The idea of an infinite sum is definitely different from calling a FOR loop over only one single number.
Please look at the two *equal* definitions of the formula and insert it in your loop. You've confused the loop index "i" and "n". Use just one of them inside your loop! Finally run the loop for a lot of itereations.
And look again to the formulas you've googled correctly:
((-1^n)(x^2*n))/(2n)!
and
1 - x^2/2! + x^4/4! - x^6/6! + ...
must give identical results. Therefore the "n" (or call them "i") must start at 0. Try it!

Good luck, Jan
 0
Jan
3/22/2010 1:45:07 AM
Brittany Morgante wrote:

> n=1;
> % x=1
> cosval=1;
> for i=1:1:n
>    cosval=((-1^n)*x^(2*n))/(factorial(2*n))  %formula found through google
> % cosval=cosval-(-1^(i+1)/factorial(2*n))    %formula made up using
> original formula on hw paper
> end

Biggest mistake in the new version: you are not summing the values. Each
loop iteration is going to overwrite the value from the previous loop.

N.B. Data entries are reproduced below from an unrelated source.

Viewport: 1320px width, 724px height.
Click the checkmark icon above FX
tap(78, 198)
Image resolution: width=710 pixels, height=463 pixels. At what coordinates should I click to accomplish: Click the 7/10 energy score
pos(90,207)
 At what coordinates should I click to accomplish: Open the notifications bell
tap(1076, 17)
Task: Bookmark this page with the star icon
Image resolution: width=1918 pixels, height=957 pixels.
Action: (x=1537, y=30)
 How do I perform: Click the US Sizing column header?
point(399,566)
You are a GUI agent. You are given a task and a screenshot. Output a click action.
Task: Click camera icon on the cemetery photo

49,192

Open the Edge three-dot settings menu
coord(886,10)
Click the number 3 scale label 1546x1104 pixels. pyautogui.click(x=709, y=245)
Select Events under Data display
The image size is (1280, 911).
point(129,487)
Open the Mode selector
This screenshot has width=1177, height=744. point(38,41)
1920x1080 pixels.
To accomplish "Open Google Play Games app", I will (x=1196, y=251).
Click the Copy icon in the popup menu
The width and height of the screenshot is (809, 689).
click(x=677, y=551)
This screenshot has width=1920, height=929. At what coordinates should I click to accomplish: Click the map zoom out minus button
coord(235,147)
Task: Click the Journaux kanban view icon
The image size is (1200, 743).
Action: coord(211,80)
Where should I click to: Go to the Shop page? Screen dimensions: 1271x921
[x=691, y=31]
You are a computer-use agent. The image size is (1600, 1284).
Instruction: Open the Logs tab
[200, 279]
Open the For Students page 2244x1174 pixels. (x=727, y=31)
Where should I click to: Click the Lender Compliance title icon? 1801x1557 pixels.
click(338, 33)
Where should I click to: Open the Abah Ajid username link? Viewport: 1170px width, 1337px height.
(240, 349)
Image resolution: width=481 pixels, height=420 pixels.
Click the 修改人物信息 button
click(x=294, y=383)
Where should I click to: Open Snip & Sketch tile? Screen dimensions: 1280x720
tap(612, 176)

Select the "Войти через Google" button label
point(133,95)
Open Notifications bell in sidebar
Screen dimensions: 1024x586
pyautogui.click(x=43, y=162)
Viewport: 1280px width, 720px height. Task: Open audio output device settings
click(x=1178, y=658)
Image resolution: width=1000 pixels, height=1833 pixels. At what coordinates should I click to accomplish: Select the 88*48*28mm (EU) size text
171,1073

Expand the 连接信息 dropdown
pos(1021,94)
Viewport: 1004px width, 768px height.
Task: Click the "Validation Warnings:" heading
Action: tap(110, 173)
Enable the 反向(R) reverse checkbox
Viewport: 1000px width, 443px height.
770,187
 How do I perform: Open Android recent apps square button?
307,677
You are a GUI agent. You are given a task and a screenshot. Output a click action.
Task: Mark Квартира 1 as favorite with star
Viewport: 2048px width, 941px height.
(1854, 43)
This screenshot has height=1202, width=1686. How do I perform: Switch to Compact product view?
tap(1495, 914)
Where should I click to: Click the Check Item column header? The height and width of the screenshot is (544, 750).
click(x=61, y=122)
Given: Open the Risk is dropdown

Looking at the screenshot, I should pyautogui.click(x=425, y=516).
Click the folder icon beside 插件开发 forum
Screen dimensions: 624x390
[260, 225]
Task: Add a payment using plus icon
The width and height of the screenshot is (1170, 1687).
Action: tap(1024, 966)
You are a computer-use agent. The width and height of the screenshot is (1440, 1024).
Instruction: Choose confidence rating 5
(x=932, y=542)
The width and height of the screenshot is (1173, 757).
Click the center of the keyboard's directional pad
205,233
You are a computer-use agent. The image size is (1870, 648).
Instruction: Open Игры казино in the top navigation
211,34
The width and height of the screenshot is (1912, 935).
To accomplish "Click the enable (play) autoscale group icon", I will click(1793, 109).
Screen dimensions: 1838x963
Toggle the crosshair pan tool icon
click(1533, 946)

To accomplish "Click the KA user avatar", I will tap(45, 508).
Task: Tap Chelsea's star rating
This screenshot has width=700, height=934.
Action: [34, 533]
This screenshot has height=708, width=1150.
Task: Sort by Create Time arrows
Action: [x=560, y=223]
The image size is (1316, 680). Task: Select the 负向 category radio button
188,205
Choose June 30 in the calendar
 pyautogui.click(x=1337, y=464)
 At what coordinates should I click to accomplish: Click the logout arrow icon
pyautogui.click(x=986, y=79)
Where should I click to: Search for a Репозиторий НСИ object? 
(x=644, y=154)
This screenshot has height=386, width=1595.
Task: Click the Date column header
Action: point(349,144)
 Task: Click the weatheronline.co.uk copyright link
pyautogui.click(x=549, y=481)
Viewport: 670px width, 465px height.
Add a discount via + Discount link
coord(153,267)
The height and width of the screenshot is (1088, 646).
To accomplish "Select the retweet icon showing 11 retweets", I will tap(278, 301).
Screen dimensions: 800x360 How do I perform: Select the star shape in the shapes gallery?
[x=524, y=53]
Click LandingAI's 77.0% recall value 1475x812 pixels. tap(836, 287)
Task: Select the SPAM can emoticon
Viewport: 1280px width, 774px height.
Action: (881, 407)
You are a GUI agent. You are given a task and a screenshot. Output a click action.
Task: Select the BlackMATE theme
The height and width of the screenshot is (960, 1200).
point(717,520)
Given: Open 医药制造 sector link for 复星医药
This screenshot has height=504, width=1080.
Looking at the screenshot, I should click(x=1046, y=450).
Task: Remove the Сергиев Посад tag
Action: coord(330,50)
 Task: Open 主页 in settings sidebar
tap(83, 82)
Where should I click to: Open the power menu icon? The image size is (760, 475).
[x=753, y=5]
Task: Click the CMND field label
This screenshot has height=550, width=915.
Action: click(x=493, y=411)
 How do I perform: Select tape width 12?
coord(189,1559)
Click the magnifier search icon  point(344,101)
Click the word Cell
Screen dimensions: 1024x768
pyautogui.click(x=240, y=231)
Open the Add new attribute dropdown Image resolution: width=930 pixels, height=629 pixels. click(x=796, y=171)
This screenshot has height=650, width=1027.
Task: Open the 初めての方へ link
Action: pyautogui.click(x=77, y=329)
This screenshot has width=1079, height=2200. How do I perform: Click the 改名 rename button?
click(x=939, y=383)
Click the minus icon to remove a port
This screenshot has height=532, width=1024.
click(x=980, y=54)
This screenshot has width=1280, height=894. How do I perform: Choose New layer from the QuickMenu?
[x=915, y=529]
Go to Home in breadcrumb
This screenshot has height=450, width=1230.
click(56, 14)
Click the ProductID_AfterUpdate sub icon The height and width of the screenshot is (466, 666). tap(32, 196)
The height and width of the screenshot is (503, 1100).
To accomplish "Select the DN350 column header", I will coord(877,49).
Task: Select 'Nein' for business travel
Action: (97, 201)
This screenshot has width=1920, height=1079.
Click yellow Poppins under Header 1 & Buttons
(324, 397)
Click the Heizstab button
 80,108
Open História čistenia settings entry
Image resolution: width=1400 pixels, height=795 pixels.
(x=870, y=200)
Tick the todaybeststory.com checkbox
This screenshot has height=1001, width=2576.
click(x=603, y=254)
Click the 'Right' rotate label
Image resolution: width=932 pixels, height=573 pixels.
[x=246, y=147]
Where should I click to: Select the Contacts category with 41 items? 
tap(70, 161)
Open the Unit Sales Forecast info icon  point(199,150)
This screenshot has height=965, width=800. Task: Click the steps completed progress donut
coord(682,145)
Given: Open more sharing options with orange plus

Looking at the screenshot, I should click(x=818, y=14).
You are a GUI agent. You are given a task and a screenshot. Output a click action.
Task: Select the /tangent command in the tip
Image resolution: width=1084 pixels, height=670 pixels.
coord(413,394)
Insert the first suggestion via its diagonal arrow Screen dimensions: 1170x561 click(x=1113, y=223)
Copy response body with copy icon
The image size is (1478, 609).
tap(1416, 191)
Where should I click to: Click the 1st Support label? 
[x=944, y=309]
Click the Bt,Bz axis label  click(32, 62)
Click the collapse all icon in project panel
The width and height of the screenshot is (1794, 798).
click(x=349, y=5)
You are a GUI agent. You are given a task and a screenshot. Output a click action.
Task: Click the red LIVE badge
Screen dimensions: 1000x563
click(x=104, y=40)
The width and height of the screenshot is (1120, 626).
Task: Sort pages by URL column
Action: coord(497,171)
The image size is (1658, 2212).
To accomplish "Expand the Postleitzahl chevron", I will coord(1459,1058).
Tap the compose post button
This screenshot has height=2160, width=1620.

This is in addition to the other poster who pointed out that your
 0
Walter
3/22/2010 1:55:39 AM
Walter Roberson <roberson@hushmail.com> wrote in message <ho6imr\$3n1\$1@canopus.cc.umanitoba.ca>...
> Brittany Morgante wrote:
>
> > n=1;
> > % x=1
> > cosval=1;
> > for i=1:1:n
> >    cosval=((-1^n)*x^(2*n))/(factorial(2*n))  %formula found through google
> > % cosval=cosval-(-1^(i+1)/factorial(2*n))    %formula made up using
> > original formula on hw paper
> > end
>
> Biggest mistake in the new version: you are not summing the values. Each
> loop iteration is going to overwrite the value from the previous loop.
>
> This is in addition to the other poster who pointed out that your
> confusion about i and n.

with using only one of the formulas, how do you tell matlab to sum the values instead of only getting individual values for each term?
i havent been using the "newest" version of matlab, but the r2008a version because that is what the school that i am going to provides on all the computers.
x=1;
cosval=1;
for i=1:1:n
cosval=((-1^i)*x^(2*i))/(factorial(2*i))
end
 0
Brittany
3/22/2010 2:21:04 AM
Brittany Morgante wrote:

> with using only one of the formulas, how do you tell matlab to sum the
> values instead of only getting individual values for each term?

total = 0
for IndexName = 1:FinalIndex
ThisValue = SomeExpressionInvolving_IndexName
total = total + ThisValue
end
 0
Walter
3/22/2010 2:47:43 AM